## OBJETIVOS
• A. No trecho sobre identidade, qual é uma solução comum para identificação na Internet?
• B. Reescreva de forma mais curta o parágrafo do trecho sobre identidade que começa com "Como em muitos assuntos", mantendo seus fatos principais.
• C. Retome o trecho sobre identidade a partir da última frase, dando sequência ao texto.

## TRECHO FORNECIDO
--

No post anterior buscamos uma definição funcional de identidade, que iremos usar para explorar esse tema. Agora, vamos começar a buscar os problemas que o envolvem, mas também o que podemos tirar de bom das soluções que já existem.

Como em muitos assuntos, o tema da identidade se divide em dois mundos: o digital e o físico. Historicamente, utilizamos documentos feitos de papel ou material semelhante para registrar e atestar afirmações. A validade desses atestados em geral vem do fato de que é difícil forjar certas características desses documentos (pense em assinaturas, ou marcas d’água). Mas nas últimas décadas surgiu a Internet, e cada vez mais relações que antes eram exclusivamente presenciais se dão através de fibras. É claro, documentos físicos não funcionam na rede, mas ainda assim surgiu a necessidade de alguma forma de identificação. Uma solução comum são esquemas de usuário e senha.

Esses dois mundos tem suas deficiências, embora também tenham suas vantagens. O que veremos no próximo post é como podemos juntar essas últimas numa única tecnologia; mas por enquanto vamos esmiuçar as características das duas.

--

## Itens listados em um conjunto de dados
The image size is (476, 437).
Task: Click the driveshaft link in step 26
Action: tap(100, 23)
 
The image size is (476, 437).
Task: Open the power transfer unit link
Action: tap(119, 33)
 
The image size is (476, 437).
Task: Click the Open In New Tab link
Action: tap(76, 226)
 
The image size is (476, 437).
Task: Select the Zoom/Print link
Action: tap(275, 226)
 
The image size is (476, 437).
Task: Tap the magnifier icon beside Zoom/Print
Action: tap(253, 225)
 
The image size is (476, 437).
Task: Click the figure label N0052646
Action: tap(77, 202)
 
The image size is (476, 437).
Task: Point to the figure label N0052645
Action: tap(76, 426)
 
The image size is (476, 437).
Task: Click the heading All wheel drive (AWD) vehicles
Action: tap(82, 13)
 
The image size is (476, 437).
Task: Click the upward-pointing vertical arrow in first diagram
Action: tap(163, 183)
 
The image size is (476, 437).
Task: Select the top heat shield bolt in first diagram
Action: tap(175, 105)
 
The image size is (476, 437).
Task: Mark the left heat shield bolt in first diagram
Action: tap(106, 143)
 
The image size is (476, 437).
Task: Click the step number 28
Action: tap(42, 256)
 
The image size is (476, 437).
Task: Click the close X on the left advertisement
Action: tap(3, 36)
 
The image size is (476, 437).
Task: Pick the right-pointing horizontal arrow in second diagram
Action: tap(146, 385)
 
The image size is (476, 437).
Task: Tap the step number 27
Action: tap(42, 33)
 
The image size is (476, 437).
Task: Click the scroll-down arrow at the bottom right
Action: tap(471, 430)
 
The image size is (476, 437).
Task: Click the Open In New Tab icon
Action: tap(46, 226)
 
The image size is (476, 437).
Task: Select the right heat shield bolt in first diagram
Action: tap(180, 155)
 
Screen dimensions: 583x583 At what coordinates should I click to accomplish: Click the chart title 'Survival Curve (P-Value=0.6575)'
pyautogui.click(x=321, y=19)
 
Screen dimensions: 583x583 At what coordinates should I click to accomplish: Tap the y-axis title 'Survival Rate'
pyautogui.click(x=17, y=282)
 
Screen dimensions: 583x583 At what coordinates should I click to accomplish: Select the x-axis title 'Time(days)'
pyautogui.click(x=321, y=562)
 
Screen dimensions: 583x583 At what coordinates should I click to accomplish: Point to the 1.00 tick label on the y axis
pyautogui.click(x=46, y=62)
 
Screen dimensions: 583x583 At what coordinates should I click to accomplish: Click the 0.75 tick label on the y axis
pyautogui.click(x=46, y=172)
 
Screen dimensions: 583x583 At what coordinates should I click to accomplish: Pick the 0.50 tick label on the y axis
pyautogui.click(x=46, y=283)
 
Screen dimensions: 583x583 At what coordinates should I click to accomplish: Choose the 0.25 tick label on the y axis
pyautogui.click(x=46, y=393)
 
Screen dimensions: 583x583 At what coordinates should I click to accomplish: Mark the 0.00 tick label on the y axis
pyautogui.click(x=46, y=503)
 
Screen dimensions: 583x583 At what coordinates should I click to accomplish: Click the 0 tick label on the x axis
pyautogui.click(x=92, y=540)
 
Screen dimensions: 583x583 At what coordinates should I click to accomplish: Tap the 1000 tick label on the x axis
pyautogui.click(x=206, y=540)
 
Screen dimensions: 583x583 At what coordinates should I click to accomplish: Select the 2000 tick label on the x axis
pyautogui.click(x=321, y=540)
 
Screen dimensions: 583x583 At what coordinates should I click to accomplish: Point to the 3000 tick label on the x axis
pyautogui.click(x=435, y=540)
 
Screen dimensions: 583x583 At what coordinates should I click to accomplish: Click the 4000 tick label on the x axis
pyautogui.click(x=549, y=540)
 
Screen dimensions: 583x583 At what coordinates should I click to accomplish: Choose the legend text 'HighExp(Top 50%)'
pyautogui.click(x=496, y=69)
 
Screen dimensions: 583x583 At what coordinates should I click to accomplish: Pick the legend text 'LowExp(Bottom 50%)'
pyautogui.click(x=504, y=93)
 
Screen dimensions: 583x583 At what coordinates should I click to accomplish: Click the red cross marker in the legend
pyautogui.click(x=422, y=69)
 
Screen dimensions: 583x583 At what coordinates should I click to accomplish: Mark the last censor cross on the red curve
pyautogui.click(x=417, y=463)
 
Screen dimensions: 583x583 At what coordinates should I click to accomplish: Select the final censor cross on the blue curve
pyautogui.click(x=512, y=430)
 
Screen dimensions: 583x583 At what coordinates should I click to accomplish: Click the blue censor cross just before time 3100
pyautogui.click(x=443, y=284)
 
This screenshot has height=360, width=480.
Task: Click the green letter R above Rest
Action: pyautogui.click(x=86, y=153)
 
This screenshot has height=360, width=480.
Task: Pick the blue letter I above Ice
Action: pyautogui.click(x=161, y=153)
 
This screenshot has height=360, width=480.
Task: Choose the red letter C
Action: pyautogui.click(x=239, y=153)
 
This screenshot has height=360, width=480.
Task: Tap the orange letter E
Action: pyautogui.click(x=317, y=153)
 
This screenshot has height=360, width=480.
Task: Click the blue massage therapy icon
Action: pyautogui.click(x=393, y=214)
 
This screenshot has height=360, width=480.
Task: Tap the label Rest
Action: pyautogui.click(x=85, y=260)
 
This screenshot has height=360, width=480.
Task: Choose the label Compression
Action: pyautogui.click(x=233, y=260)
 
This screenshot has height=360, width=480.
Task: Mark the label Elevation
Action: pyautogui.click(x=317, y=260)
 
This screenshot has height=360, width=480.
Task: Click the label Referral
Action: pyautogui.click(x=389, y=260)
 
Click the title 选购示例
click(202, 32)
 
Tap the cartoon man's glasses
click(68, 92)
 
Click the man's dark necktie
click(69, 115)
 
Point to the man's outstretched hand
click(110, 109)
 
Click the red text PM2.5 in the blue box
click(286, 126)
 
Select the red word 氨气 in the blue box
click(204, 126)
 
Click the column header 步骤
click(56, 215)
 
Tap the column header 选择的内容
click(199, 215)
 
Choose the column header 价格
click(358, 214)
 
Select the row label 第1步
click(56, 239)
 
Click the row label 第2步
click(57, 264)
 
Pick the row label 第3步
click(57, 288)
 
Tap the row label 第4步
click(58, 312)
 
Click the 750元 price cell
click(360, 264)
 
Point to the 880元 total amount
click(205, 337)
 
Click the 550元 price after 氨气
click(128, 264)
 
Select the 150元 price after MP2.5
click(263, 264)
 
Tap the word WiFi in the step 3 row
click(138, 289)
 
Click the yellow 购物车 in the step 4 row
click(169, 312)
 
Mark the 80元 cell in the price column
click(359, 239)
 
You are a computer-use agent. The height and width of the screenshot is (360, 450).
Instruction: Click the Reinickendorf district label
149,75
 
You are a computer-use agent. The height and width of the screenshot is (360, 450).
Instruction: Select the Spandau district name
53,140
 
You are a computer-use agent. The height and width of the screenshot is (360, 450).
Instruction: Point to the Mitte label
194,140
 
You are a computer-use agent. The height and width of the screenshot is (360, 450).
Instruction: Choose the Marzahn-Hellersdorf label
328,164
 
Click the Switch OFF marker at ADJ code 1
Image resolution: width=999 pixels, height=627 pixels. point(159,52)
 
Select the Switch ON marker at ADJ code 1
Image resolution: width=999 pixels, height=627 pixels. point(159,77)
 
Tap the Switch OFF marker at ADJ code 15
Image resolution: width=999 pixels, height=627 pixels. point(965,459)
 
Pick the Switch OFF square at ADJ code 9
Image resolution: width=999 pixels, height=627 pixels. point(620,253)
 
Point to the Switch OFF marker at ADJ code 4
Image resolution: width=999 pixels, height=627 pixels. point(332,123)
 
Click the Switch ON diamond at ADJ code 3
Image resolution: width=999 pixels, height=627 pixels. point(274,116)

--

## RESPOSTAS POR TAREFA
• A. Esquemas de usuário e senha.

• B. O tema da identidade se divide em dois mundos: o digital e o físico. No físico, documentos de papel ou material semelhante registram e atestam afirmações. A validade deles vem da dificuldade de forjar características como assinaturas ou marcas d'água. Com a Internet, relações antes presenciais passaram a ocorrer pela rede, onde documentos físicos não funcionam. Para a identificação nesse meio, uma solução comum são esquemas de usuário e senha.

• C.
Windley (n.d.) lista cinco problemas envolvendo identidade no mundo digital:

O Problema da Proximidade — […] Como não estamos interagindo com pessoas fisicamente, nossos meios tradicionais de saber com quem estamos lidando são inúteis. Em seu lugar, os substituímos por esquemas de autenticação baseados em nome-de-usuário e senha. O resultado é que as informações de identidade das pessoas são replicadas em vários silos de identidades ao redor da Internet.

O Problema da Proximidade é um desafio que deve ser superado por qualquer tecnologia de identidade na Internet. Um problema derivado é o da concentração e distribuição de informação nos tais “silos” de identidade, que muitas vezes podem ser mais vulneráveis do que o desejável.

O Problema da Escala — A identidade digital atualmente depende de hubs de informação de identidade. Fazemos login usando o Facebook ou o Google — enormes “provedores de identidade”. Mas para todos os lugares que usam um desses grandes provedores de identidade, há dezenas que nunca farão parte do sistema social de login.

Esse problema também constrói em cima do anterior. Na falta de uma solução estandardizada, múltiplas soluções e plataformas incompatíveis proliferam.

O Problema da Flexibilidade — Muitas das chamadas “soluções de identidade” em jogo hoje são limitadas por esquemas fixos ou conjuntos de atributos. […]

Em outras palavras, não basta uma solução que se aplique a apenas um caso. É necessário uma solução geral.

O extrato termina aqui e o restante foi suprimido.